Lalu apakah mengantri itu penting? Saya sendiri sih sampe bbm sudah naik ini, tidak berniat mengantri. Mungkin Motor saya pun sudah merasakan minum bbm yang sudah naik harga. Tapi paling tidak, mulai sekarang saya bisa mengerem mulut dan jari untuk mengomentari mereka yang sudah mengantri.
Apakah tulisan ini mewakili semua orang yang mengantri bbm? Ah enggak juga. Nggak seheboh itu lah. Saya cuma kenal dekat 1 orang dalam seluruh antrian yang terjadi: mamak saya.
Karena bagi saya, ini bukan masalah mewakili atau tidak mewakili. Ini hanya masalah sharing untuk melihat dari sisi berbeda, yang kok pas banget dilakukan oleh mamak saya sendiri.
Mak, makasi laaa kau sudah jadi bagian dari antrian bbm.

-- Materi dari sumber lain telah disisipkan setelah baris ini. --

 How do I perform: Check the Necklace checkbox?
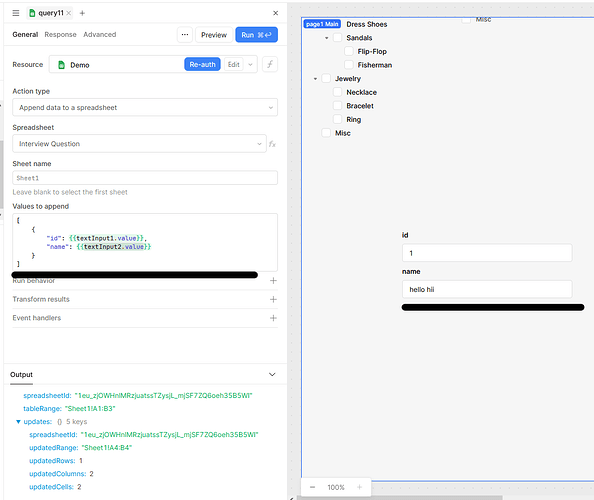click(x=338, y=92)
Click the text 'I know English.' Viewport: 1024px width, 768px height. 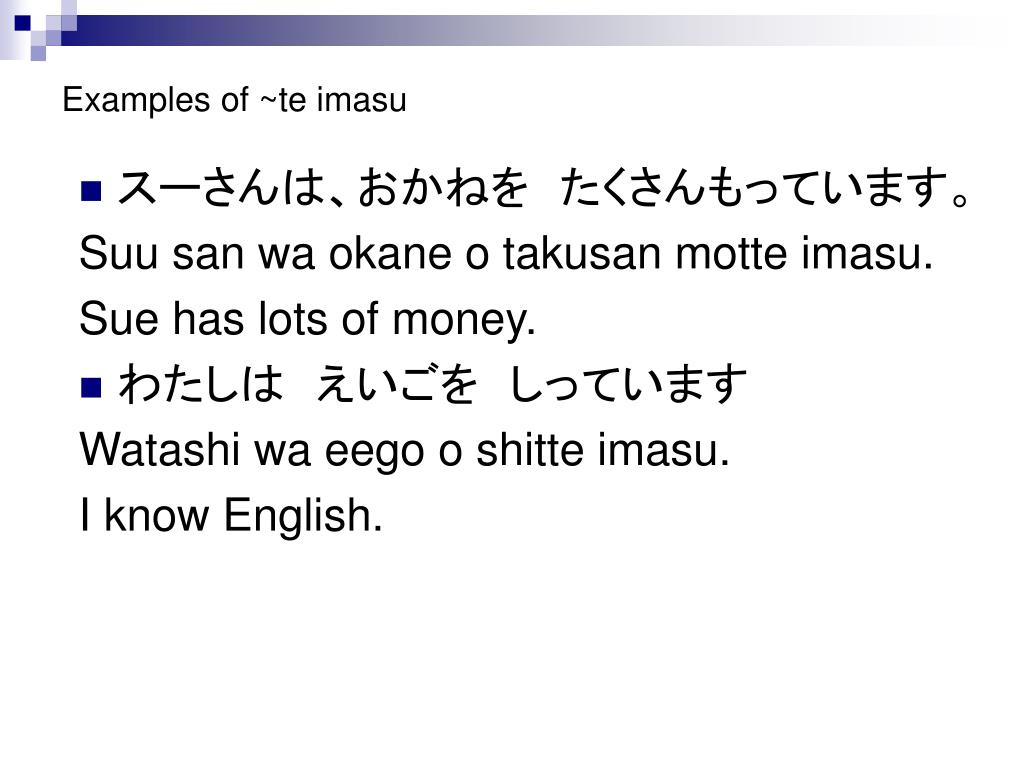pyautogui.click(x=231, y=516)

Jadi aku punya otak cerdas ini tidak dipakai untuk judging orang laah.
Gaes, ini bukan tentang antri/tidak antri, kaya/miskin, mampu/tidak mampu, praktis/tidak praktis, norak/tidak norak, hemat/tidak hemat.
Ini hanya tentang urusan judge/not judge.
Dan Gaes, ini tentang antri bbm.
Bukan tentang protes bbm naik.
Semoga masih fokus.
Hihihi.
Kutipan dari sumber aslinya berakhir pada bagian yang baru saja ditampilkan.